Several EU foreign ministers on Monday (20 March) welcomed the International Criminal Court’s (ICC) decision to issue an arrest warrant for Russian president Vladimir Putin for war crimes, accusing him of personal responsibility for the abduction of children from Ukraine.
The Hague-based court also issued a warrant last Friday for Maria Lvova-Belova, the commissioner for children’s rights in the office of the president of the Russian Federation.
The ICC said it found “reasonable grounds” that Putin “bears individual criminal responsibility” for the child abductions “for having committed the acts directly, jointly with others and/or through others”.
“This is a very strong symbolic, political message that we are really committed to prosecute, investigate the worst crimes, the crimes against humanity, and this is what is happening today in Ukraine,” Slovenian foreign minister Tanja Fajon said, arriving at the council meeting in Brussels.

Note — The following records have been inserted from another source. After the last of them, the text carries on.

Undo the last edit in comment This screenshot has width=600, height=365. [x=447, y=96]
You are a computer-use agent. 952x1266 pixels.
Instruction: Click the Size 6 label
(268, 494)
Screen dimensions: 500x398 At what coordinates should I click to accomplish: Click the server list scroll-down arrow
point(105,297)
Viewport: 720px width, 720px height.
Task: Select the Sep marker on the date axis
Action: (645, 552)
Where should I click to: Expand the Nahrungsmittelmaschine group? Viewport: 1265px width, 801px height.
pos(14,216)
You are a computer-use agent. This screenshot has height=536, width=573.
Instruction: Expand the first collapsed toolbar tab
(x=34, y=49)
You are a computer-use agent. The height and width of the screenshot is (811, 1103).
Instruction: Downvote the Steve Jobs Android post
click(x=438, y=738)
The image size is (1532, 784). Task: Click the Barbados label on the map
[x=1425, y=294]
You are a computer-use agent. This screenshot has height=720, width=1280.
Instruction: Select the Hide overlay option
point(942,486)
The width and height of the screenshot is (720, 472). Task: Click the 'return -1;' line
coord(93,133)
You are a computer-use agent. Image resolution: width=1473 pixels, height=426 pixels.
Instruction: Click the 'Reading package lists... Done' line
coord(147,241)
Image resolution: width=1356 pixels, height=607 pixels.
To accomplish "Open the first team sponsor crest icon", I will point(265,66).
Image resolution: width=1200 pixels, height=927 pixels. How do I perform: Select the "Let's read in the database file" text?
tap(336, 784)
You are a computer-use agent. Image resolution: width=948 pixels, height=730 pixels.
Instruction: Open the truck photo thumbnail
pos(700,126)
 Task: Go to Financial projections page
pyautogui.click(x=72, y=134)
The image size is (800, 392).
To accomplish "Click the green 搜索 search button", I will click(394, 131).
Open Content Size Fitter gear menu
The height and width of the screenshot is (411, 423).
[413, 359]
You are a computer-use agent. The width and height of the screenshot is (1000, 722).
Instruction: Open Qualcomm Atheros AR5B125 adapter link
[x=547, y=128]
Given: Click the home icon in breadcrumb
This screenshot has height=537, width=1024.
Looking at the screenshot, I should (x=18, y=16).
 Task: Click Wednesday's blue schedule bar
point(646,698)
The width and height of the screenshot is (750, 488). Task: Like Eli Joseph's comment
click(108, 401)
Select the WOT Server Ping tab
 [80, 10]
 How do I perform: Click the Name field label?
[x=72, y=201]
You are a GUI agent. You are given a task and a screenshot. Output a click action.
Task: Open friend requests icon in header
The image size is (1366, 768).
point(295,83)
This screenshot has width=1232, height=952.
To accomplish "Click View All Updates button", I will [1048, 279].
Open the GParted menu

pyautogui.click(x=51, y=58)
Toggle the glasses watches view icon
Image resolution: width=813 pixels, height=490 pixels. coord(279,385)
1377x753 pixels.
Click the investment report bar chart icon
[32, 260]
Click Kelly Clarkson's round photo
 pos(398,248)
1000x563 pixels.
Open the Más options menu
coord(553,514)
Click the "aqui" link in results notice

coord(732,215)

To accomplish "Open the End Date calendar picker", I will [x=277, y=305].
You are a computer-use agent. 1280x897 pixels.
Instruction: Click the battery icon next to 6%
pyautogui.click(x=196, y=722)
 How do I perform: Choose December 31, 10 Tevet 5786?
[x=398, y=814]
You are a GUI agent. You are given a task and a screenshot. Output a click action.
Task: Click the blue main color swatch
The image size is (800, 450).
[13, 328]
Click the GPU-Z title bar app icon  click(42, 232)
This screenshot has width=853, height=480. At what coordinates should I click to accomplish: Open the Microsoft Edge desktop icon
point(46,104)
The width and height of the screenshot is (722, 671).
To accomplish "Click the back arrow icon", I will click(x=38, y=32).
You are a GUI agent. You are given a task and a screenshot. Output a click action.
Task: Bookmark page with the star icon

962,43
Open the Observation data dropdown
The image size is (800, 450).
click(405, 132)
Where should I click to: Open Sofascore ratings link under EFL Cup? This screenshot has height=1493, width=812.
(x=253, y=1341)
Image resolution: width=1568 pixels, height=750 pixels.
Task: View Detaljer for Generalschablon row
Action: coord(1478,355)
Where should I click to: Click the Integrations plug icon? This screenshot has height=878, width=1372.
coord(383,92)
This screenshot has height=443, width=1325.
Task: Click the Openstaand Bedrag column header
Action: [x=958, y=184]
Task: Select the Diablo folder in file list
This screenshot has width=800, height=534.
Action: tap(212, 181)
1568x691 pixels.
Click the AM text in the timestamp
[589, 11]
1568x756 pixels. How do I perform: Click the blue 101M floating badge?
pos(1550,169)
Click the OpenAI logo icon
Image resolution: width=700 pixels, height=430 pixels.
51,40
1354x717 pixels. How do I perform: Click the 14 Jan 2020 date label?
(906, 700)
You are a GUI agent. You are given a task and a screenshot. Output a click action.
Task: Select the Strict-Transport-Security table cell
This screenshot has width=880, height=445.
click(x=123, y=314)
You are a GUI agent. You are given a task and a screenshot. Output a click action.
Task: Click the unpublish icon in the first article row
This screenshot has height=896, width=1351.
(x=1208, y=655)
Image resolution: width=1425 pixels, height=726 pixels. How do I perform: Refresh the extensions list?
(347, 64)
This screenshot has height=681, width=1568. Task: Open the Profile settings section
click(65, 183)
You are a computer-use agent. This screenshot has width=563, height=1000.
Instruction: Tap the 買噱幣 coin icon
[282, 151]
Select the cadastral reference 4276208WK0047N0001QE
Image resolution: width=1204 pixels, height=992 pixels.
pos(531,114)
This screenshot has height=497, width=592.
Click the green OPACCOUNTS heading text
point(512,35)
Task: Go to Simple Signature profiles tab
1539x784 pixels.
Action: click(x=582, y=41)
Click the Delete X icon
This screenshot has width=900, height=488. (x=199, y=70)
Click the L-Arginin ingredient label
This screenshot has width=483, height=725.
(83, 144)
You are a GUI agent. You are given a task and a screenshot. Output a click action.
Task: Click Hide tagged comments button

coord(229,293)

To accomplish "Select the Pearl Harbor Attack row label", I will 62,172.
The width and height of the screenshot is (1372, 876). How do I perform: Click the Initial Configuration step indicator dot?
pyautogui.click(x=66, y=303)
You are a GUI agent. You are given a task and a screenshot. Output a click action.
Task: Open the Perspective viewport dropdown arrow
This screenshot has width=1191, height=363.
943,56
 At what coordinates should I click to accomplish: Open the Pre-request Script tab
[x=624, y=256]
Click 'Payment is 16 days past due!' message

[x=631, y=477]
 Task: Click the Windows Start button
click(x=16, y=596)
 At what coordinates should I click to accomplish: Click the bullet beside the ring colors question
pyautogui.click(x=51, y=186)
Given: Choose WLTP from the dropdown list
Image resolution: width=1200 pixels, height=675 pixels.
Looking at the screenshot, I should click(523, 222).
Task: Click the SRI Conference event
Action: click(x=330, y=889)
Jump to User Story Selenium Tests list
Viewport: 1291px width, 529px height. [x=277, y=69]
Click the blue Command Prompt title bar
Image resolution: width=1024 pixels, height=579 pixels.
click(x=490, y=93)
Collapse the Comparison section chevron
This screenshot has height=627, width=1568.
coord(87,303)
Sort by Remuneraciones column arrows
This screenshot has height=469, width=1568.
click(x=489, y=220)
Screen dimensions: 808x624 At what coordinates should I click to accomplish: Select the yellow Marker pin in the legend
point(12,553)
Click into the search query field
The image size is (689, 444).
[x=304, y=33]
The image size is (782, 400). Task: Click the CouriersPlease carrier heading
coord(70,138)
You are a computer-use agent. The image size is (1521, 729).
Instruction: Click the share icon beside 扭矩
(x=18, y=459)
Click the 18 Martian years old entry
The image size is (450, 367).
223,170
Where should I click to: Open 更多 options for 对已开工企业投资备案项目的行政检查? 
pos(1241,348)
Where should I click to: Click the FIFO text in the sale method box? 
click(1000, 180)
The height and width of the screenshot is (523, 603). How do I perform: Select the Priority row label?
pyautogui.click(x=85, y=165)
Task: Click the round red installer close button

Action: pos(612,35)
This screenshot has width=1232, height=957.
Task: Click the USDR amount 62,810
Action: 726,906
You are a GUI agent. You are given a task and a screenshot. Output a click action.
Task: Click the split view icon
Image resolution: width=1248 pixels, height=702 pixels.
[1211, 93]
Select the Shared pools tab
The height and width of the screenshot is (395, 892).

German authorities will arrest Putin if he sets foot in the country in accordance with the ICC warrant, justice minister Marco Buschmann had told the Bild am Sonntag newspaper.
However, it is unlikely that the ICC decision will have many tangible results.
The ICC has no powers to arrest suspects, and can only exercise jurisdiction within its member countries. Russia and Ukraine are not members.
Ukraine, however, accepted ICC jurisdiction over alleged crimes committed on its territory in 2014 after Russia invaded and annexed Crimea.
EU foreign affairs chief Josep Borrell described the ICC move as a “game changer”.
In practice, Putin can be arrested by one of the over 130 ICC member states if he travels there.
The court only indicted two sitting leaders so far, Sudan’s former president Omar al-Bashir and Libya’s Muammar Gaddafi.
Gaddafi was later murdered by his people, and al-Bashir remained in office for another decade until being toppled by a coup, and was prosecuted in Sudan.
While in office, al-Bashir was able to travel to ICC member states Chad, Djibouti, Jordan, Kenya, Malawi, South Africa, and Uganda, which all declined to detain him.
The court does not conduct trials in absentia, so Putin will have to be handed over by Moscow or arrested outside of Russia.
Agression dilemma
The ICC can investigate war crimes, genocide, and crime against humanity, and crime of aggression.
However, the court’s jurisdiction over the crime of aggression is limited to states that are party to its founding Rome Statute. Russia is not a party, and its nationals cannot be held responsible for the crime of aggression before the ICC.
The UN security council could enable the court to exercise jurisdiction over the crime of aggression with regards to the situation in Ukraine, but Russia — as a security council member — would veto.
So there is a legal gap, and to fill it, the international community has been locked in negotiations about setting up a special tribunal to prosecute those — top political and military brass — responsible for the crime of aggression.
The crime of aggression is important because it is at the origin of all the other crimes committed in Ukraine — without it the other crimes would not have been committed.
While Ukraine is advocating for a special tribunal with international, UN, backing which would have the largest legitimacy (outside of the ICC structure), the international community and the EU itself is divided on it, as some worry it would not gather enough support in the UN.
But Karim Khan, the prosecutor of the ICC, has been arguing that his court is well-equipped to prosecute the Russian leadership. His headline-grabbing move from last Friday could also be a way to underline his argument.
Khan made his move ahead of a conference in London this week co-hosted by the UK and the Dutch governments aimed at raising cash to fund the ICC’s war crimes investigation.
An EU diplomat said negotiations in the EU on the special tribunal are unlikely to be influenced by the ICC’s move.
“It is rather symbolic at the moment, it limits president Putin when he travels,” said the diplomat, adding that despite the court’s decision, discussions within the EU on setting up a special international tribunal to prosecute the crime of aggression, are ongoing.
“We are discussing aggression, the rest is to be dealt with by the ICC,” the diplomat added, arguing that the crime of aggression also should not go unpunished.